A possível ampliação — a alíquota será estipulada por lei complementar —, foi informada pelo ministro da Fazenda, Fernando Haddad, após encontro com Braga nessa quinta-feira (2). Haddad atribuiu o aumento de meio ponto percentual à inclusão, no texto, de novos setores nas hipóteses de tratamento favorecido, como produções artísticas e atividades desportivas.
Sumário publicado pela PricewaterhouseCoopers (PWC) indica que o percentual mais elevado de um imposto sobre consumo agregado é o da Hungria (27%). O IVA português é cobrado a 23%. No Chile e na Colômbia, o tributo é de 19%. No México, o imposto situa-se em 16% e no Japão, em 10%.
Também pelas redes sociais, Eduardo Braga defendeu a inclusão de exceções às novas regras tributárias, salientando que ela teria teria sido feita “de forma milimétrica”. Ele exemplificou com a mudança relacionada aos transportes coletivos rodoviário (ressalvados os de caráter urbano), ferroviário (ressalvados os metrôs), hidroviário e aéreo, que na Câmara dos Deputados estavam previstos entre os setores com benefícios fiscais. No seu relatório, o setor foi transferido para os casos de “regimes diferenciados”, que terão regras próprias, mas não necessariamente mais vantajosas às empresas.
“São bilhões de reais que estamos economizando para poder estabelecer outros benefícios. Tiramos exceções que foram concedidas. Se algo entrou, algo saiu”, escreveu Braga.
Também pela oposição, o senador Efraim Filho (União-PB), que coordenou grupo de trabalho para estudo da reforma tributária na Comissão de Assuntos Econômicos (CAE), se manifestou contra a eventual majoração da carga tributária. Para ele, há outras formas de tributar além do imposto sobre o consumo.
“Não dá para fazer cara de paisagem com a perspectiva de se ter o maior IVA do mundo. Não dá para o Brasil começar assim. É importante lembrar que os impostos sobre o consumo são apenas uma fatia da receita dos governos. Você tem ainda a renda e o patrimônio. Para defender o cidadão, vamos estar muito atentos e provavelmente pleitear na CCJ o estabelecimento de um teto da carga tributária, algo ao qual o relator já se posicionou favoravelmente”, disse Efraim em entrevista à Jovem Pan nesta segunda-feira (6).

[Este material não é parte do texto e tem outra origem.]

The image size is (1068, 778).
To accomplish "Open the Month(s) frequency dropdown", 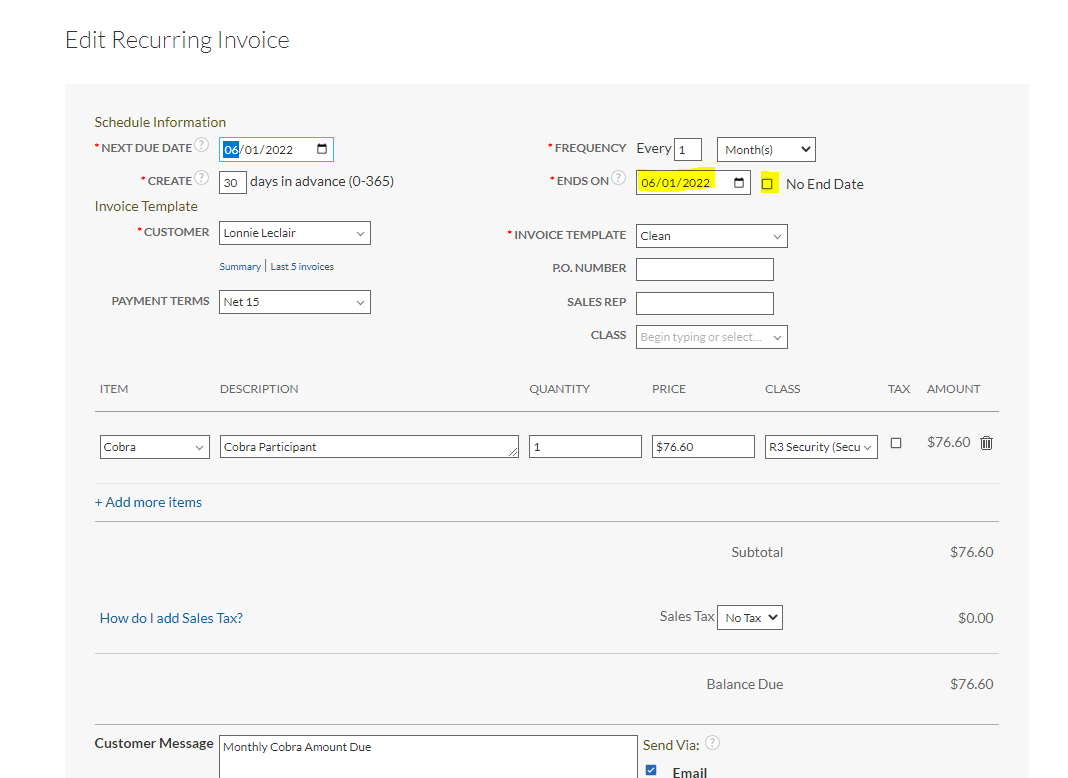I will tap(766, 150).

“Justiça tributária” (ou seja, mais impostos)
Na avaliação da senadora Zenaide Maia (PSD-RN), uma reforma tributária sem abranger impostos sobre renda e patrimônio não faz justiça tributária.

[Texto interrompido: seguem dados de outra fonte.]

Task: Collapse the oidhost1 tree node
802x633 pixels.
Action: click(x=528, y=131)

“O Brasil é um dos únicos países que não cobra impostos sobre lucros e dividendos. Tem de ser assim: quem ganha mais, paga mais, e quem ganha menos, paga menos” disse ela pelas redes sociais.
De acordo com o que disse Bernard Appy em entrevista ao jornal O Globo, após a aprovação da PEC 45/2019, será preciso tratar dos tributos sobre dividendos e sobre lucros obtidos em investimentos fora do país, numa segunda parte da reforma tributária.
No fim de outubro, a Câmara já aprovou o projeto de lei (PL) 4.173/2023, de autoria do Poder Executivo, que trata da tributação de investimentos de pessoas físicas no exterior e a antecipação de imposto em fundos fechados. O texto incorporou a Medida Provisória 1.184/2023, relacionada à incidência do chamado “come-cotas” nos fundos fechados.